Generated by GPT-5-mini| RFC 6480 | |
|---|---|
| Number | 6480 |
| Title | Policy-Based Management for the Resource Reservation Protocol (RSVP) |
| Authors | RSVP Working Group |
| Organization | Internet Engineering Task Force |
| Published | February 2012 |
RFC 6480
RFC 6480 is an informational document published by the Internet Engineering Task Force that surveys policy-based management mechanisms applicable to the Resource Reservation Protocol (RSVP). The document synthesizes prior work from standards track efforts, operational deployments, and research projects, situating RSVP policy considerations alongside related protocols and management frameworks. It aims to clarify how administrative policies interact with RSVP signaling, admission control, and resource allocation across heterogeneous networks.
This RFC provides an overview of policy concepts for RSVP within the context of protocol control and network administration, referencing work from the Internet Protocol community, the IETF Operations and Management Area, and the IETF Policy Framework Working Group. It connects RSVP policy issues to broader standardization efforts such as Differentiated Services, Integrated Services, and the Next Steps in Signaling initiatives, while acknowledging prior experimental deployments in environments led by organizations like Cisco Systems, Juniper Networks, and research labs at Bell Labs and MIT Lincoln Laboratory.
The document situates RSVP policy requirements against historical developments including the evolution of Integrated Services (IntServ), the motivation from real-time multimedia applications such as those standardized by the Internet Engineering Task Force RTP/RTCP community and multimedia consortia like MPEG. It draws on policy management concepts developed within the IETF Policy Framework and relates to administrative models implemented by vendors including Alcatel-Lucent and Huawei. The purpose is to consolidate terminology, identify policy decision points, and explain how policy servers and policy decision points integrate with RSVP components such as reservation agents and admission control modules, referencing operational practices from institutions like Stanford University and Carnegie Mellon University.
RFC 6480 catalogs policy-related interfaces, message flows, and decision points for RSVP compatible with architectural principles from the IETF Internet Architecture Board and the IETF Routing Research Group. It highlights mappings between policy elements and RSVP constructs such as PATH and RESV messages, and discusses interactions with AAA systems like Diameter and RADIUS. The document addresses policy server placement, policy decision point logic, and policy enforcement mechanisms compatible with network elements from vendors including Nokia and Arista Networks. It also references applicable management protocols and data models developed by the IETF NETCONF and IETF SNMP communities, and links RSVP policy functions to service orchestration efforts by industry groups such as Open Networking Foundation.

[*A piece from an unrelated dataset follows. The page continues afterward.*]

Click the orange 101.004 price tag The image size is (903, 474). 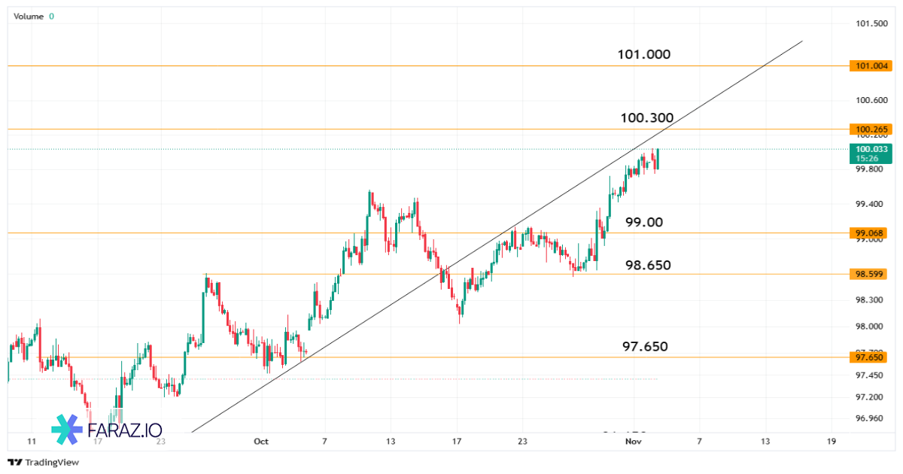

RFC 6480 surveys implementation experience from commercial and academic deployments, mentioning implementations in router platforms by Cisco Systems and research implementations at institutions like UC Berkeley and ETH Zurich. It reports integration strategies with access control systems used in carrier networks run by operators such as AT&T and Deutsche Telekom, and discusses operational challenges observed in multiservice backbones operated by Verizon and cloud providers like Amazon Web Services. The document outlines recommended deployment patterns for policy servers and describes interaction models for peering scenarios familiar to Regional Internet Registries and Internet Exchange Points.
The RFC examines security implications of policy-based RSVP control, assessing threats common to signaling protocols identified by the IETF Network Working Group and countermeasures consistent with guidance from the IETF Security Area. It considers authentication and authorization mechanisms, referencing AAA protocols including Kerberos, OAuth 2.0, and Diameter, and discusses the need for integrity protection, replay protection, and secure key management as practiced in standards by IEEE 802.1X and the IETF TLS working group. The section also addresses potential denial-of-service vectors in RSVP deployments observed in operational networks run by carriers like Sprint and mitigation techniques used in large-scale networks such as those of Google and Facebook.
As an informational survey, RFC 6480 has been cited by subsequent IETF efforts addressing signaling, resource management, and policy frameworks, influencing design discussions in working groups related to autonomic networking and network virtualization. Its consolidation of RSVP policy topics has been used by academic researchers at institutions like University of Cambridge and KAIST and by vendors participating in standards influenced by organizations including the European Telecommunications Standards Institute and the 3rd Generation Partnership Project. While RSVP adoption in large-scale public Internet deployments remained limited compared to alternatives, RFC 6480 served as a reference for controlled environments such as enterprise, carrier, and research testbeds operated by GENI and GÉANT.